Maka tidak heran, kalkulasi rata-rata mahasiswa NTB secara mayoritas pernah menjadi bagian dari organisasi mahasiswa tertentu. Selepas dioraganisi tersebut, ada yang cuman menjadi anggota hore-hore, anggota huru-hara, anggota yang hanya tunduk terhadap senior, anggota inti, dan menjadi fungsionaris paling strategis pula Dari jenis anggota tersebut tinggal di tafsirkan masing-masing, jenis anggota yang manakah kalian. Sebagai refleksi kolektif, berorganisasi semasa mahasiswa itu sangat penting dan memiliki value tersendiri dalam adaptasi sosial. Kalau boleh dibilang usia produktif (bonus demografi) masyarakat NTB sebenarnya sangat meningkat, misalnya tahun 2020, Provinsi Nusa Tenggara Barat pada periode yang sama tercatat memiliki penduduk sebesar 5.320.092, dengan bonus demografi mencapai 69,77 persen. Dengan proporsi penduduk usia produktif yang hampir mencapai 70 persen tersebut, Provinsi NTB berpotensi melakukan percepatan pembangunan. Pada tahun 2024, Populasi mencapai 5,646 juta jiwa, harusnya usia produktif juga bertambah. Tapi tidak sampai pada titik ini, keterlibatan pemerintah dalam menjawab ini sangat-sangat penting, terasa percuma bonus demografi kalau tidak ada terobosan pemerintah yang rell.
Genealogi yang digambarkan di atas, bisa dijadikan sampling munculnya nilai perlawan anak muda NTB. Sehingga di berbagai problem sosial ada aksi-aksi perlawanan, baik menyikapi masalah infrastruktur, anjloknya komoditas pertanian, merosotnya harga garam, jaminan sosial, dan problem-problem sosial lainya. Jiwa perlawanan ini sampai tidak terbendung saking membaranya hasrat berlawan, setelah itu mereka ditahan oleh keamanan negara, setelah keluar melakukan perlawanan lagi. Sampai mereka kehilangan arah untuk membawa nilai kritis tersebut, pada akhirnya mereka hanya mendapatkan popularitas individu.

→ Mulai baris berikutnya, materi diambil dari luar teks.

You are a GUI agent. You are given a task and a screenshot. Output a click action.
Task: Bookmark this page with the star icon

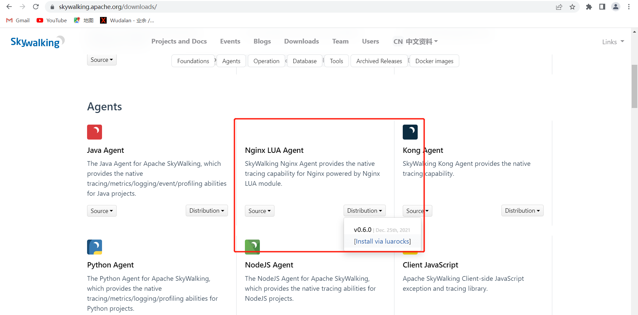point(572,7)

Harus diapresiasi, kultur perlawanan pemuda NTB. Tapi sayang seribu kali sayang, perlawan tersebut tidak memiliki roadmap (peta jalan) perlawanan tersebut disandarkan dimana (tempat bersandar yang tepat). Maka, seringkali terjebak nilai kritis yang bisa diorganisir melalui pendekatan tandingan yang tidak bersandar pada kritisan tersebut. Semisal, (si A) mengritisi habis-habisan kebijakan IDP-Dahlan, tapi solusi yang bisa ditawarkan dan diperjuangkan secara mati-matian juga dirasa sama. Yaitu, mendorong calon lain selain IDP-Dahlan, tidak peduli calon lain tersebut berangkat dari status sosial yang sama, rekor politiknya seperti apa? Gagasan politiknya seperti apa? Menurutnya tidak peduli asalkan bukan IDP-DAHLAN.

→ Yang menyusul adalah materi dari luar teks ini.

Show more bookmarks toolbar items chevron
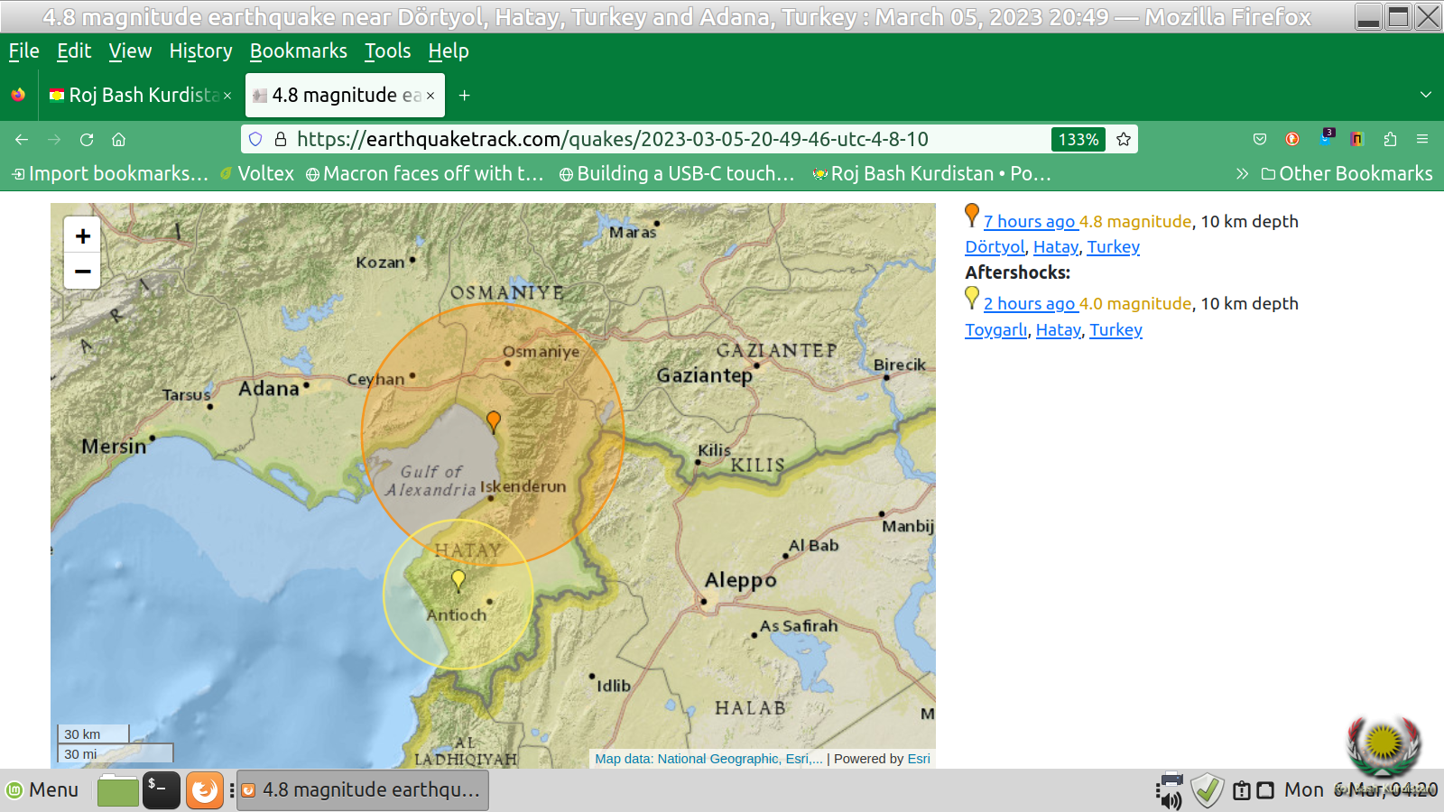Viewport: 1444px width, 812px height. pos(1242,174)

Dari kalkulasi data di atas, banyaknya kelompok intelektual kritis, aktivis, dan organisatoris. harusnya merumuskan kesimpulan politik untuk berkuasa sebagai roadmap jangka panjang, bukan malah menjadi budak elitis yang menindas rakyat (arus utama). sebagai solutif dari poin ini, penulis akan mengungkapkan diakhir tulisan.
Terperangkap Arus Politik Utama
Alih-alih mengkritisi persoalan sosial yang terjadi, malah terjebak kedalam devil's trap (jebakan setan). Daya kritis yang semula menghantui kekuasaan, sekarang malah menjatuhkan personal figur politik dan mengglorifikasi figur politik yang satunya. Gaya kritis seperti ini sering kita temui dalam momen-momen mendekati kontestasi pemilu. Berdasarkan pantauan terhadap beberapa akun Facebook. Seperti, salah satu pendukung Zul-Uhel, malah yang sering diposting adalah kebobrokan rezim IDP (kasus korupsi), IDP inikan Bupati Bima, tapi yang sering muat kritik merupakan orang Dompu. Tujuan dia ini adalah ikut mempengaruhi publik bahwa IDP ini rezim tidak berpihak kepentingan rakyat, alias maksudnya tidak layak menjadi Wakil Gubernur. Disisi lain, maksudnya supaya Zul-Uhel diuntungkan atas kalkulasi kritikan tersebut. Begitupun sebaliknya, yang mendukung Iqbal-Dinda, sering menjelek-jelekkan calon lain, seperti mengkritik Zul dengan kebijakan NTB Gemilang yang tidak merata.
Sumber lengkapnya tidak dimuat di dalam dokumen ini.